## WHAT YOU HAVE TO DO
Print each line exactly, from the one with "Click the vertical" to the very last line of the listing, and keep the pictures out.

[SUPPLIED DATA]

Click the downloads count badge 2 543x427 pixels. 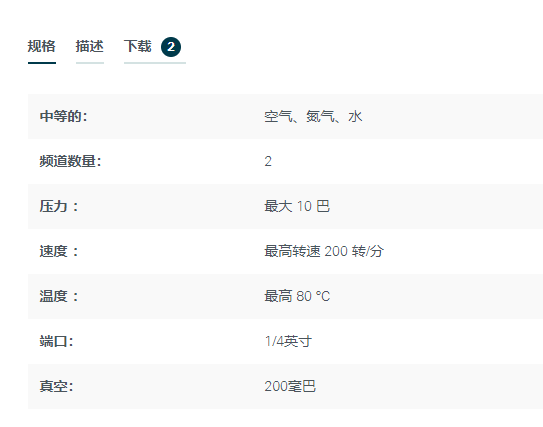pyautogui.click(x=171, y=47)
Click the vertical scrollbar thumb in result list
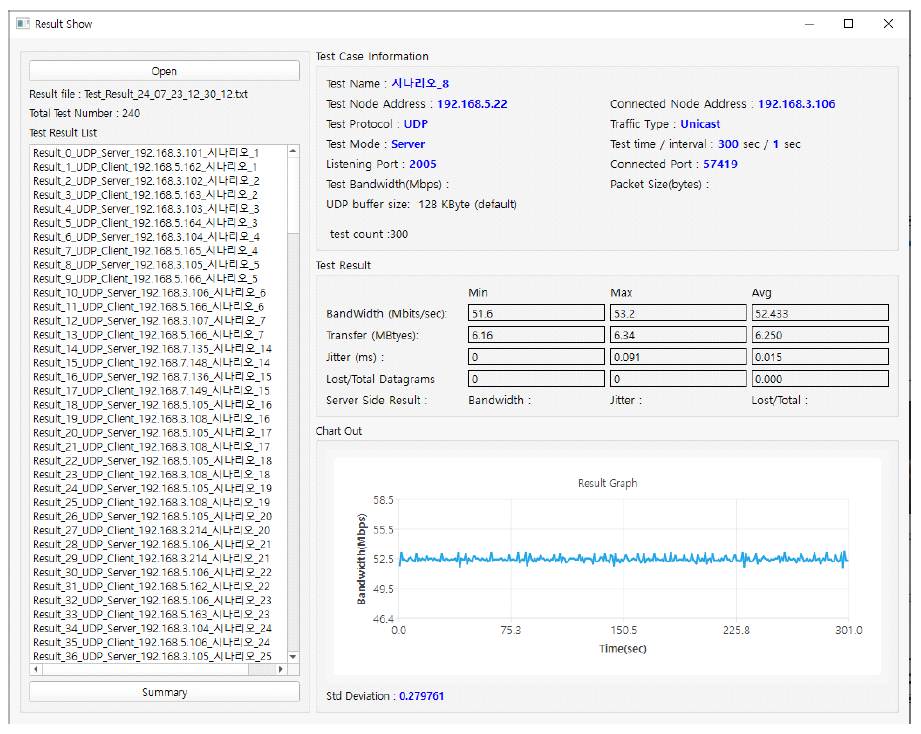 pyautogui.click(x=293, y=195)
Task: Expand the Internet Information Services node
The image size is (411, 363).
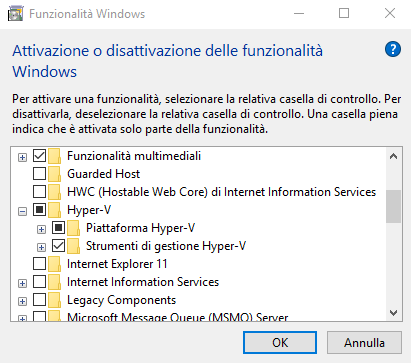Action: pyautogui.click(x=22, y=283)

[/SUPPLIED DATA]

## TASK SOLUTION
Click the vertical scrollbar thumb in result list
 pyautogui.click(x=293, y=195)
Task: Expand the Internet Information Services node
The image size is (411, 363).
Action: pyautogui.click(x=22, y=283)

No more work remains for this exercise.